O argumento de Malcolm, depende de uma epistemologia (muito
contestável) que conjuga o verificacionismo com uma teoria da
significação que tem como referência a linguagem comum. Assim, ele
pensa que 1. existem critérios para conceitos; 2. os conceitos têm que
ter métodos de verificação ou não têm sentido 3. Existem casos
paradigmáticos que cumprem esses critérios e nos quais podemos decidir
claramente que os conceitos se aplicam. Daí as conclusões quanto aos
conceito 'sonhar' e 'experiência'. No entanto estas conclusões só se
justificam se:
1. a análise apriorista for um método defensável para a abordagem
do significado termos mentais (e da linguagem em geral)
2. a competência semântica das pessoas (i.e. a forma como elas usam
conceitos) pressupuser de facto aquilo a que Putnam (Putnam 1962),
analisando Malcolm, chama uma 'gramática de profundidade'. Esta
gramática, não apercebida pelo falante comum, revelaria a dependência
lógica de conceitos em relação a critérios (revelaria por exemplo a
dependência lógica do conceito 'sonhar' em relação ao testemunho de
uma pessoa acordada), tendo como referência as fronteiras do sentido
estabelecidas pelo uso comum (a alternativa seria uma linguagem privada,
cuja possibilidade Malcolm, como wittgensteiniano obviamente nega)
É devido a esta epistemologia que Malcolm defende que é uma
extensão sem sentido do conceito 'sonhar' aquela que toma um critério
fisiológico (por exemplo os movimento oculares rápidos) para o
conceito O critério fisiológico envolve não apenas uma mudança
conceptual radical como o uso de um conceito sem métodos de
verificação.
Malcolm salva com a sua conclusão o sentimento de autoridade
introspectiva quanto ao que se passa na mente.

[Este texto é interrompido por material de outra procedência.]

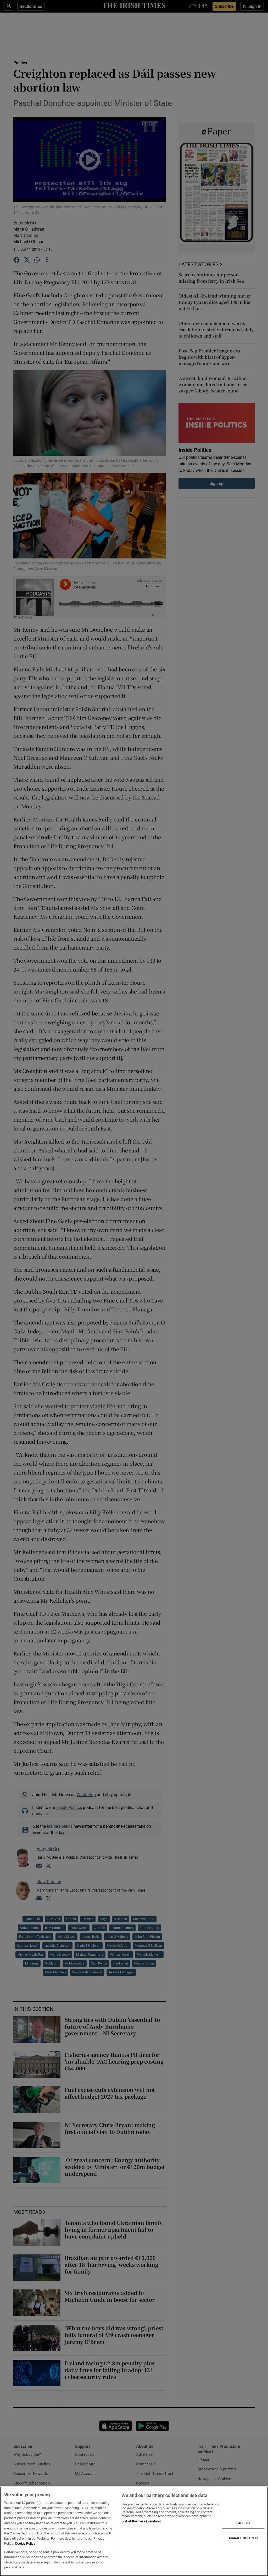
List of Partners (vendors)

A salvação do
sentimento de autoridade dá-se no entanto à custa de um
conservadorismo epistemológico inaceitável. Parece absurdo defender,
como faz Malcolm, que as investigações do sono REM nem sequer dizem
respeito aos sonhos. Embora o em-si da experiência seja um para-mim,
isso não nos obriga a afirmar (como assume o filósofo da linguagem
erigido em guardião dos conceitos comuns) que o conhecimento dos
fenómenos mentais só pode ser apriorista. Se o auto-acesso não for um
acesso epistémico a tipos naturais, parece pelo contrário desejável
que os conceitos mentais tenham caracterizações técnicas, resultantes
de investigação empírica. É claro que o problema com este movimento
é que ele coloca fora da pessoa a autoridade acerca da natureza da sua
própria experiência, produzindo uma situação estranha. Se as
considerações objectivas não são pertinentes para decidir acerca da
presença de experiência, já que o em-si desta é um para-mim (12)

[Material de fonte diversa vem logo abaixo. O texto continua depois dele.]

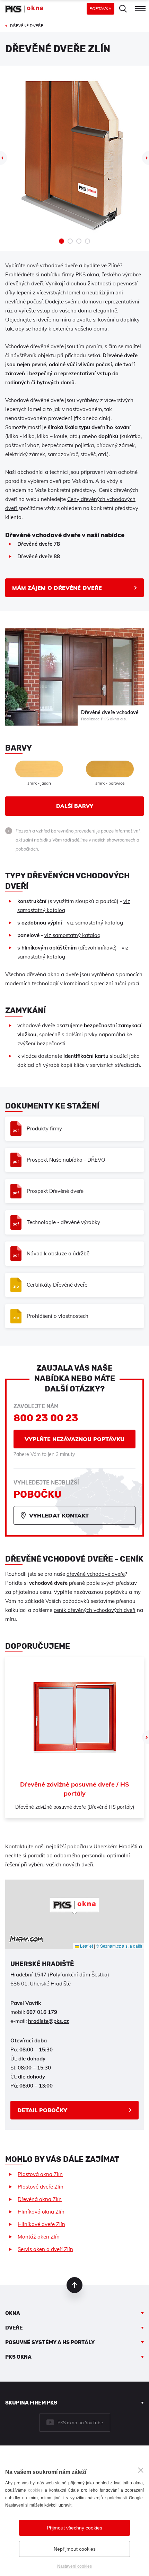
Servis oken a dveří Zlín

e se ao mesmo tempo, muitas vezes as convicções do sujeito não são
suficientes para determinar a existência ou natureza da experiência (o
que é o caso do sonho, se não se estiver disposto a decretar por
critérios linguisticos aprioristas que os sonhos decididamente não
são experiências), arriscamo-nos a ter que admitir fenómenos de
subjectividade sem sujeito, qualia não apercebidos, fenomenologias sem
amarras (13). É claro, aliás, que é aqui que reside
a pertinência do verificacionismo em primeira pessoa para aqueles que o
defendem.
Acontece que a grande diferença entre filósofos da linguagem como
Wittgenstein e Malcolm e os teóricos da mente contemporâneos é o
facto de estes acreditarem que a análise conceptual é um mau método
para a teoria da mente. A análise conceptual é um mau método
precisamente porque impede arbitrariamente a entrada dos dados
empíricos nos conceitos mentais. H. Putnam apontara já (Putnam 1962)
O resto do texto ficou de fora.